— Самое лучшее — самому выбрать способ ухода.
— Я не готова решиться на смерть, и ты тоже!
— Джини, я хочу, чтобы мы умерли вместе.
— Прекрасно… но как?..
— На Римской дороге.
— Что?
— Ну, ты знаешь, в Боярсе. Ах, Джини, любимая, не подведи меня…
— Что ты имеешь в виду?
— Это длинная прямая дорога… на большой скорости… две машины могут столкнуться…
Покидая Британский музей во время ланча, Джерард позвонил Дженкину и узнал от него, что Тамар чем-то расстроена, в настоящий момент находится у Лили и, говорят, «в порядке». Дженкин, только что вернувшийся от Вайолет, не видел смысла, поскольку ситуация была очень неясной, волновать Джерарда. Да Джерард, поскольку мысли его были заняты другим, и не волновался. Он договорился с Дженкином, что зайдет к нему вечерком в половине девятого: посидят, выпьют. Он перекусил в пабе, оттуда направился в Сент-Джеймсский парк и сел на скамейку возле озера, чтобы подумать. Он чувствовал себя очень необычно, был возбужден, напуган. Его даже трясло. Он не был уверен, нравится ему или нет такое душевное состояние и в какой мере. Отголоски двух столкновений с Краймондом, его личного и после контратаки Краймонда на заседании Братства, еще не улеглись, и он ловил себя на том, что перебирает в памяти детали обеих сцен, которые произвели такую бурю в его душе. Сидя очень прямо на скамье в парке, он сначала улыбался, потом нахмурился, потом прикусил губу, потом помотал головой, потом содрогнулся. Мимо прошла знакомая, сестра Питера Мэнсона, узнала его, но не поздоровалась, потому что (как объяснила брату, когда тот позвонил из Афин) «вид у него был такой странный». Сияло солнце. Сильно подмораживало, листву и траву в тенистых местах густо покрывал иней, как кристаллики сахара. Скамья была мокрая, и Джерард подложил под себя «Таймс». Воздух был очень холодным. Солнце уже клонилось к закату, золотя шпили и башенки правительственных зданий Уайтхолла, которые сверкали, как сказочные дворцы. Волнения, приятные, неприятные, интересные, возбужденные в Джерарде выходками Краймонда, странным образом мешались с его мыслями о Дженкине или же, скорее, чувствами. Он ввязался в спор с Краймондом и явно не вышел победителем. Теперь, хоть и совершенно по-другому, намеревался поспорить с Дженкином. Он все прояснит, задаст неудобные вопросы, покончит наконец с неопределенностью; и снова ему пришла беспокойная мысль, что, хотя он давно и хорошо знает Дженкина, он все же знает его недостаточно хорошо.

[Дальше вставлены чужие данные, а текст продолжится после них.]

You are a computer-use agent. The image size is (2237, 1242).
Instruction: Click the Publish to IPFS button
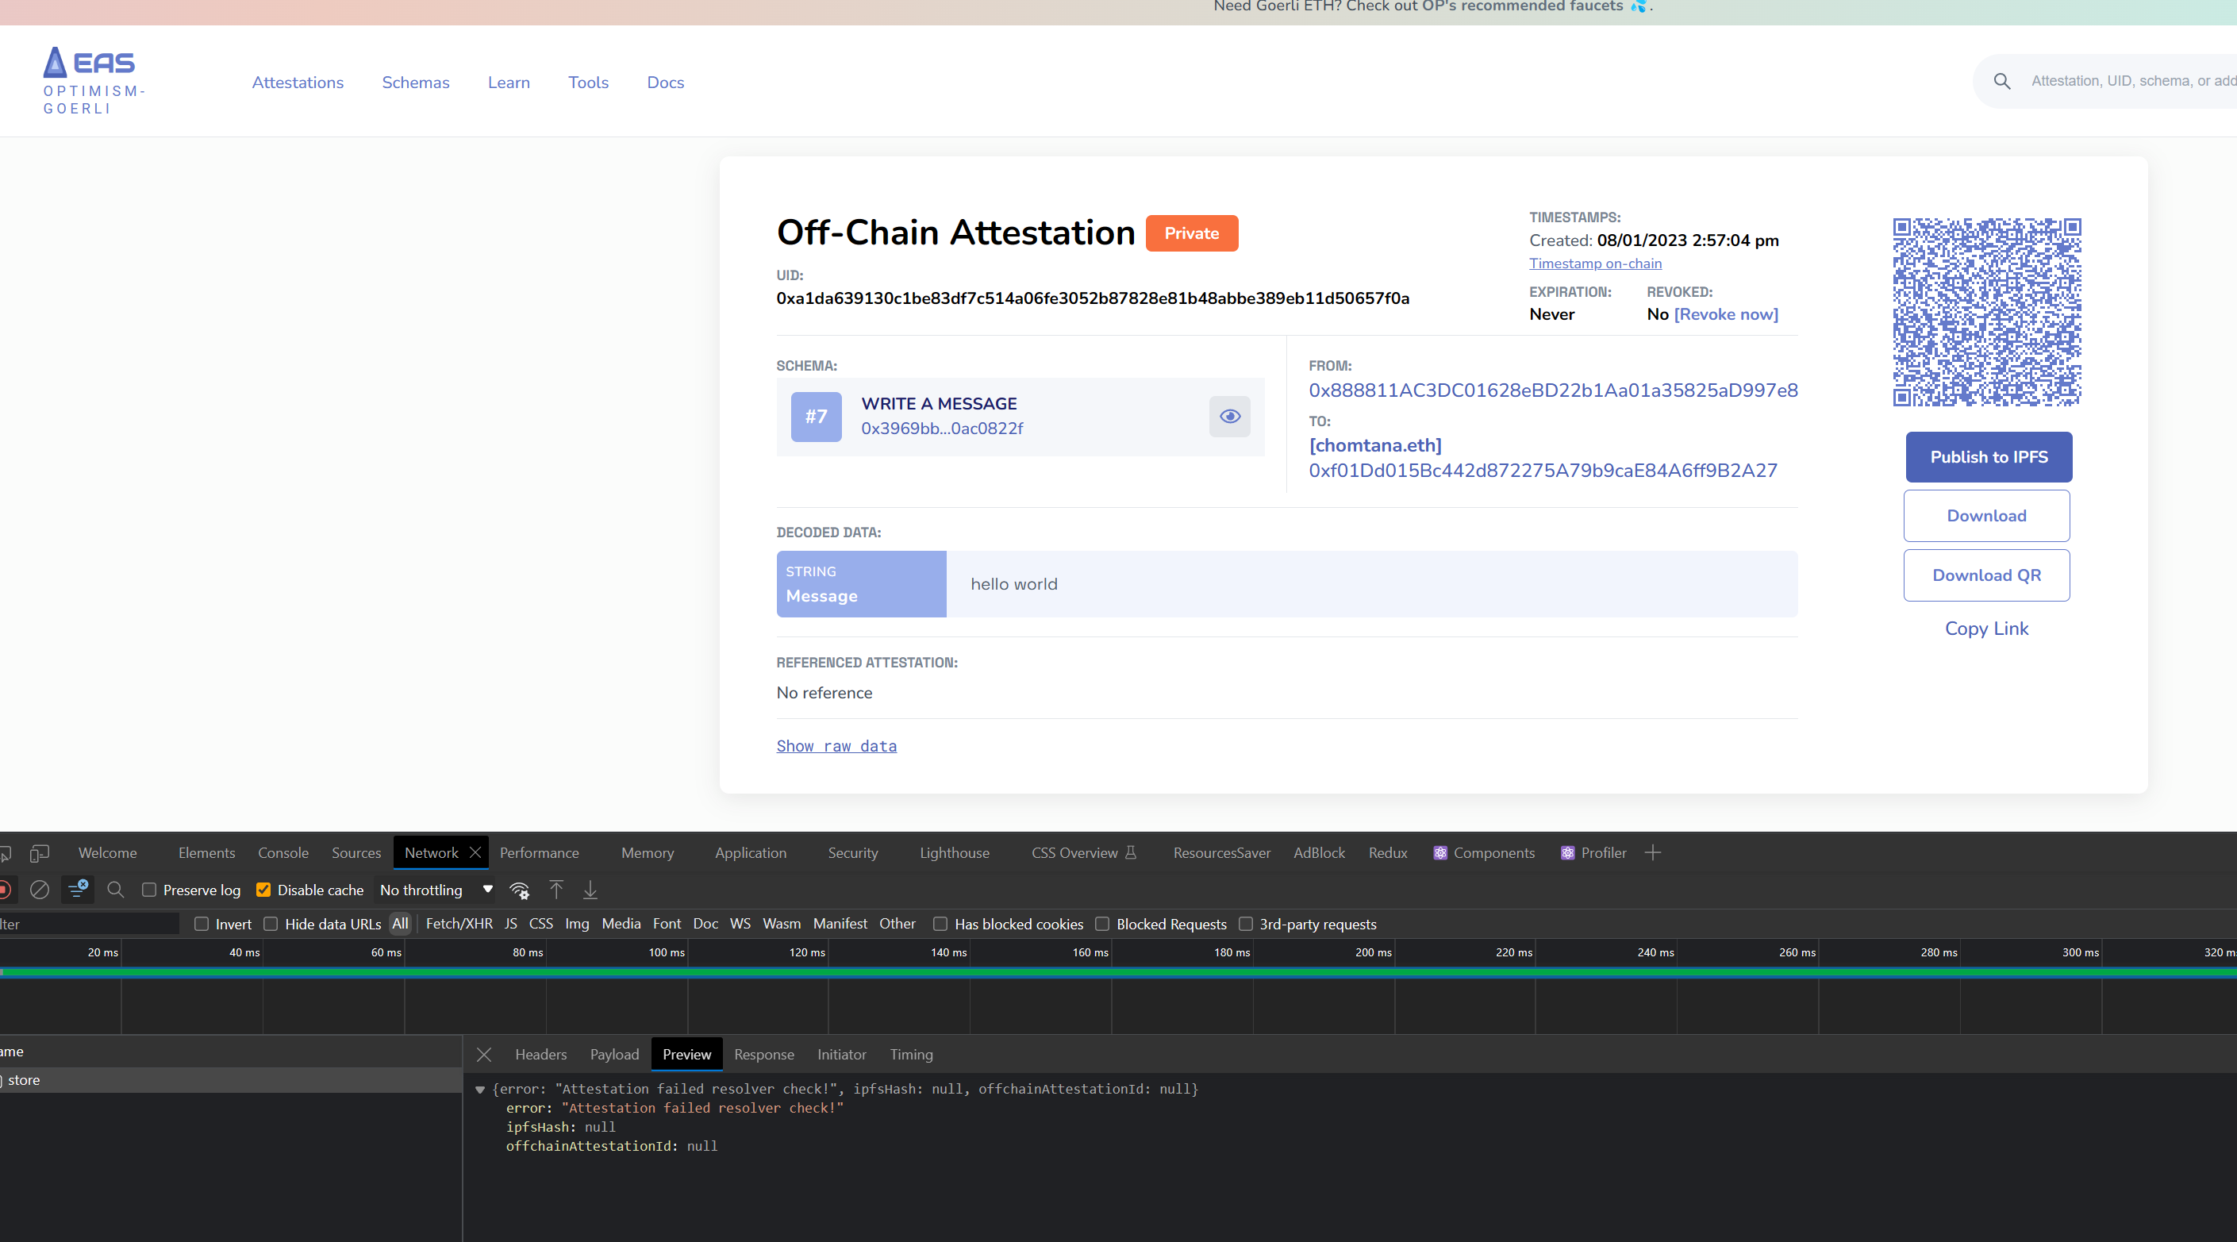[x=1988, y=457]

Джерард, выпрямив спину, сидел на скамье и смотрел на детей на противоположном берегу, которые кормили уток. Подплыли и крупные канадские гуси, неуклюже вышли на берег и тянули мощные клювы за кусочками хлеба. Гусиные лапы и детские ножки оставляли следы на заиндевелом асфальте дорожки. Прогноз обещал дождь, но не похоже, что он соберется: было очень тихо и морозно. Джерард чувствовал страх. Он боялся, что, когда увидит Дженкина, наговорит много лишнего. В подобной ситуации несколько неверно выбранных слов, о которых позже и не припомнишь, могут надолго остаться в памяти другого. Нужно сохранять спокойствие и ясную голову, думал Джерард, постараться сосредоточиться на главном, чтобы не быть неправильно понятым. Лучше перестраховаться. Просто не уходить в сторону. Но в самом деле — что может быть более двусмысленным и, более того, постыдным? Дженкин удивится, смутится, как смущался от всего, что напоминало заверение в любви; а затем, может быть позже, почувствует досаду, отвращение, враждебность. Все это может показаться ему странным, противным и наверняка неуместным. Потом Джерард будет кусать себе локти и раскаиваться, а Дженкин — любезно пытаться делать вид, будто «ничего не произошло». Риск был ужасный — и так, и так. Позже он, возможно, будет страшно казниться, что ничего не сделал. По прошествии долгого времени любовь-дружбу воспринимаешь настолько само собой разумеющейся, что она становится почти незаметной. Ее материя истончается и требует обновления, требует периодического подтверждения. Что, если Дженкин соберется уехать (и, страшно подумать, найдет кого-нибудь другого, мужчину или женщину) отчасти потому, что никогда по-настоящему не понимал, как высоко Джерард ценит его? Надо было каким-то образом сказать Дженкину об этом раньше, думал Джерард, как-нибудь невзначай, что-нибудь по наитию. А теперь это будет выглядеть чертовски абстрактно, формально и торжественно — перепугаю его до смерти, пока буду мямлить вначале.